__Exercise__
Beginning with the line that contains "Where should I click to: Close", reproduce every line through the end of the records below exactly, and leave the pictures out.

__Material provided__
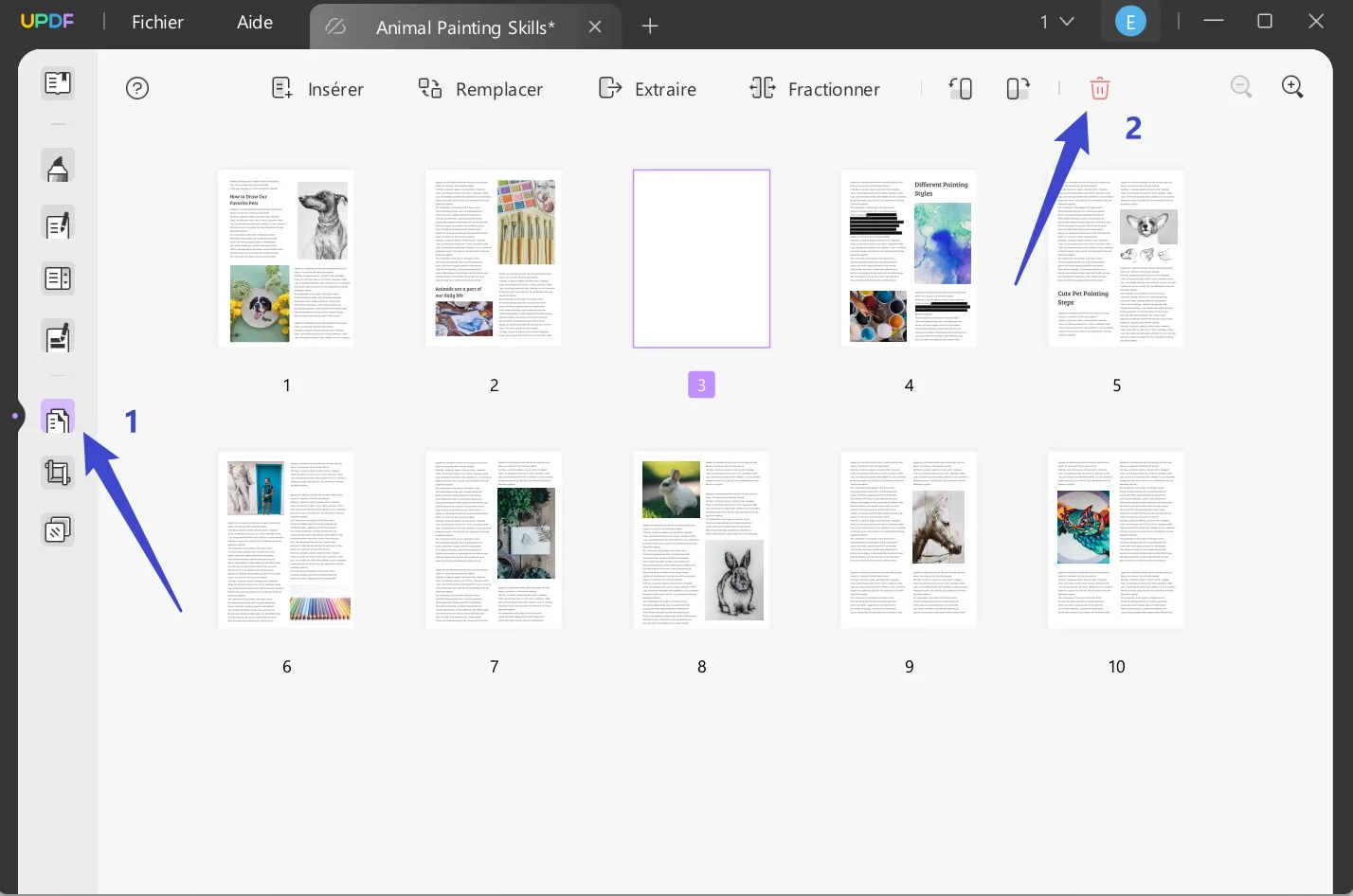The height and width of the screenshot is (896, 1353).
Task: Open the page number dropdown near the avatar
Action: click(1055, 21)
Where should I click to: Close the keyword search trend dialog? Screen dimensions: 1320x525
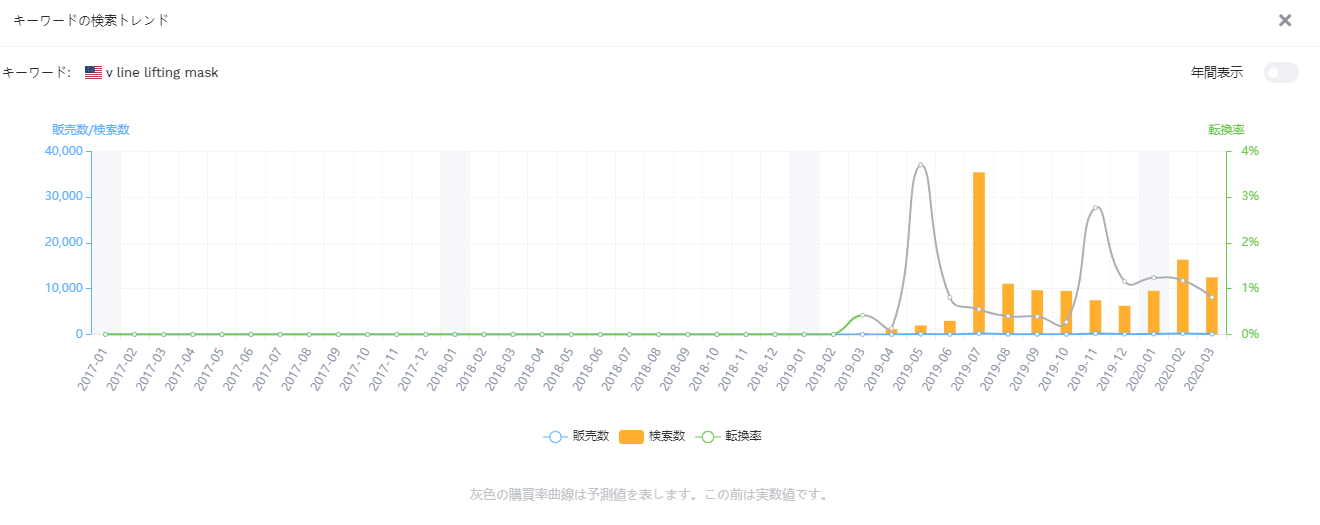[1285, 20]
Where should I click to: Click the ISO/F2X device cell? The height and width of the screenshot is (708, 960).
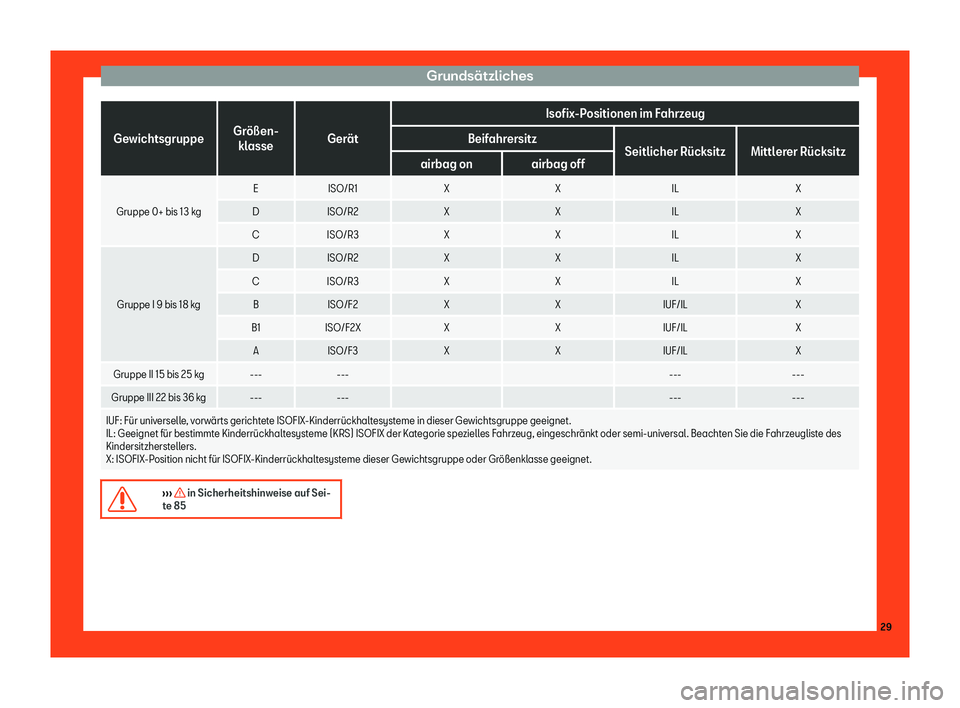(343, 328)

__Exercise result__
Where should I click to: Close the keyword search trend dialog? Screen dimensions: 1320x525
[1285, 20]
Where should I click to: Click the ISO/F2X device cell? The height and width of the screenshot is (708, 960).
(343, 328)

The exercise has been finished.